Bill C-70’s amendments to the CSIS Act would allow information to be disclosed if the disclosure “is essential in the public interest” and if “that interest clearly outweighs any invasion of privacy that could result from the disclosure.” The addition of Section 19 (2.1) to the CSIS Act appears to provide an alternative path to disclosure of threats, but only if the information does not contain any personal information of a Canadian or person in Canada, or the name of a Canadian entity or corporation. While disclosure could never be permitted in all instances—Canadian law must always balance privacy rights—it is not clear if these amendments go far enough in striking the proper balance.

On the other hand, the proposed amendments to the Security of Information Act are significant and strong. Under the new Section 20 (1), every person who “at the direction of, for the benefit of or in association with, a foreign entity or a terrorist group, induces or attempts to induce, by intimidation, threat or violence, any person to do anything or to cause anything to be done” could be found to have committed an offence.

Section 20 (2) broadens the extraterritorial application of this offence, and sections 20.1 (1), 20.2 (1), 20.3 (1), and 20.4 (1) create additional offences. Critically, Section 20.4 (1) could help protect vulnerable political processes, such as nomination contests, from foreign interference. Finally, proposed amendments to Section 22 of the Security of Information Act widen the act’s preparatory offences and raise the maximum penalty for their commission.

Further, the enactment of a foreign influence registry would enable greater transparency regarding foreign influence in political and governmental processes. Anyone besides diplomats and other exempted persons who enter an arrangement with a foreign principal would be required to register within 14 days and provide information as to that arrangement.

However, the kind of information that must be registered will be outlined in regulations that have yet to be made. Section 4 of the foreign influence registry act necessarily limits these requirements to political and governmental processes, thereby excluding instances of foreign influence that occur in other realms.

While it is encouraging that a commissioner of foreign influence would be able to conduct investigations and would be given the powers to compel witness attendance and document production, it is likely that enforcement of registration requirements will prove challenging. Foreign interference and transnational repression may be carried out with the involvement of proxies and proxy organizations, and the provision of indirect benefits, which may present challenges in investigations and enforcement.

Bill C-70 is also limited by what it noticeably lacks. Amendments to the Criminal Code are restricted to the sabotage offences, the first offence of which already existed. It does not create a specific foreign interference offence, nor does it create the offence of refugee espionage, which is criminalized in some European countries.

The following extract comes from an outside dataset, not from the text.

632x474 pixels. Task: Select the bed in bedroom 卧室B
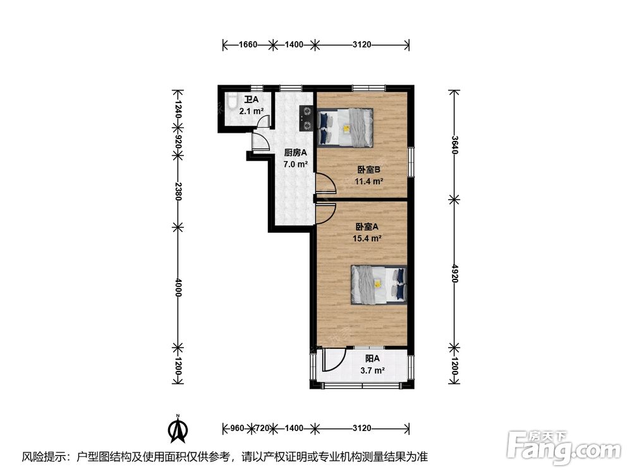(346, 128)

Strikingly, Bill C-70 does not propose the addition of a definition of “transnational repression” to the CSIS Act or to any of the other pieces of legislation it proposes to amend or enact.

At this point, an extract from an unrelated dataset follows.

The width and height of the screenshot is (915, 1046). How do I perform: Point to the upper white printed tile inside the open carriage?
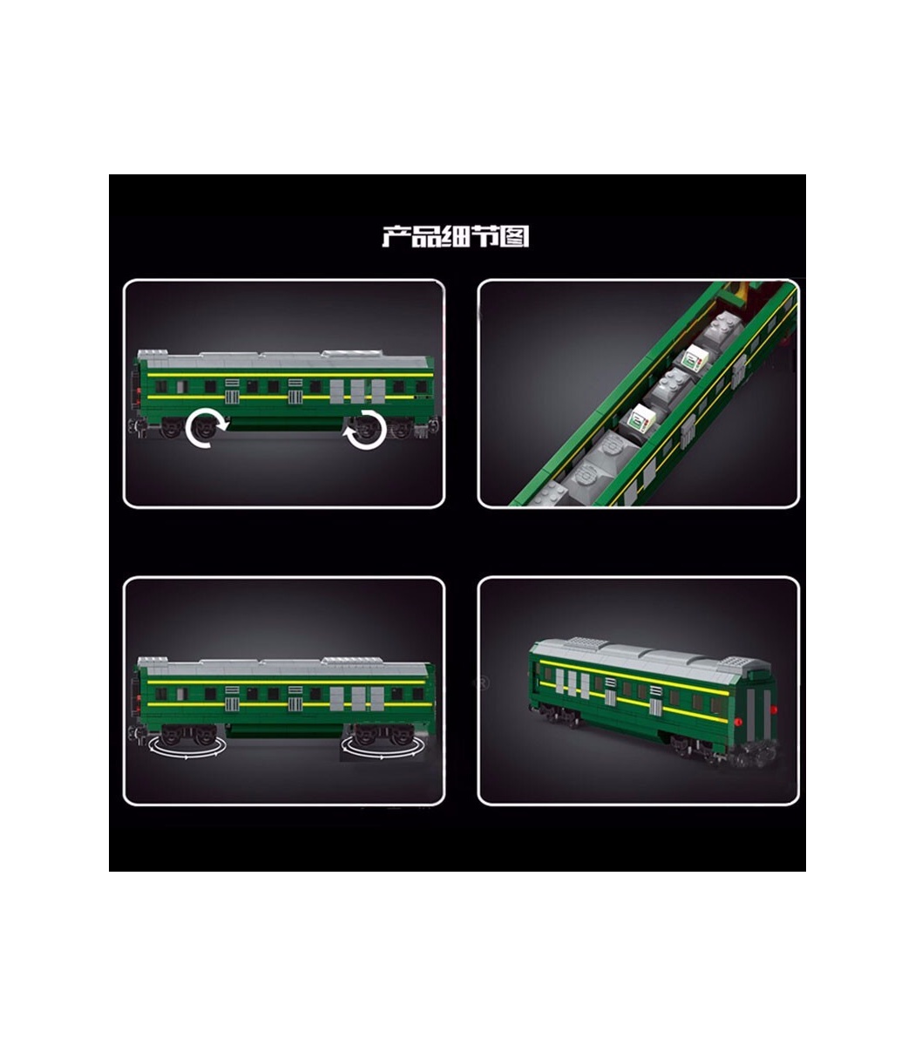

Overall, Bill C-70 is a good bill, with numerous significant amendments. However, it is not even close to a panacea. Further laws are needed, as well as policies, to ensure that acts of foreign interference and transnational repression are appropriately criminalized, to ensure that law enforcement authorities have the tools and the training to respond to such instances, and to ensure that victims of foreign interference and transnational repression have proper recourse and protection.